On sait qu’après plusieurs années, certains Québécois d’origine immigrante laisseront graduellement tomber leur langue maternelle pour employer, à la maison (langue d’usage), soit le français, soit l’anglais. Autrefois, ces transferts linguistiques se faisaient très majoritairement vers l’anglais. Aujourd’hui, ils se font à 54 % vers le français.
Dans 20 ans, selon Statistique Canada, plus de 60 % des transferts linguistiques auront lieu vers le français. Néanmoins, lorsqu’on observe le recul du français au niveau de la langue d’usage, il est presque aussi important que pour la langue maternelle, soit de 82 % à 74 %. Pourquoi ? Parce que le nombre de transferts linguistiques est tout simplement trop petit pour compenser les effets des autres grandes tendances démographiques en cause (fécondité, mortalité, immigration).

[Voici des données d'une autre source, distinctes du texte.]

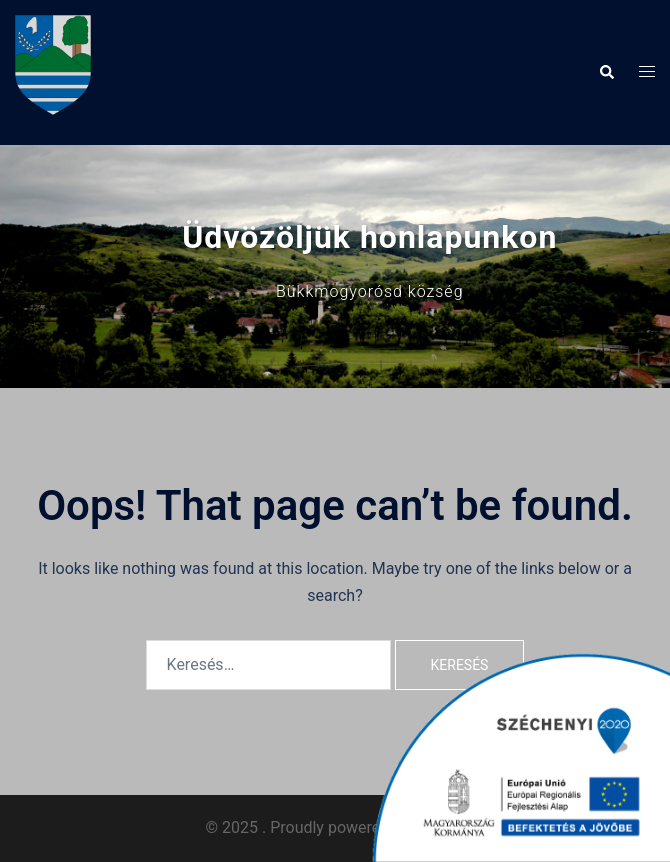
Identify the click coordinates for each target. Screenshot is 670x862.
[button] (606, 72)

Voyons du côté de la première langue officielle parlée : aujourd’hui, 85 % des Québécois ont le français comme PLOP ; dans 20 ans, cette proportion aura à peine baissé (82 %), beaucoup moins que les autres indicateurs. En effet, même si les immigrants n’abandonnent pas leur langue maternelle pour le français à la maison, ils apprennent de plus en plus le français, et des deux langues officielles, c’est celle-là qu’ils sont davantage à l’aise de parler dans la vie de tous les jours. Ainsi, sur le plan de la langue d’usage public, il n’y a pas de recul.
Cela dit, l’attrait de l’anglais reste très grand auprès des immigrants et la vigilance continue de s’imposer. En particulier, le Québec doit toujours redoubler d’effort pour attirer ici des immigrants francophones.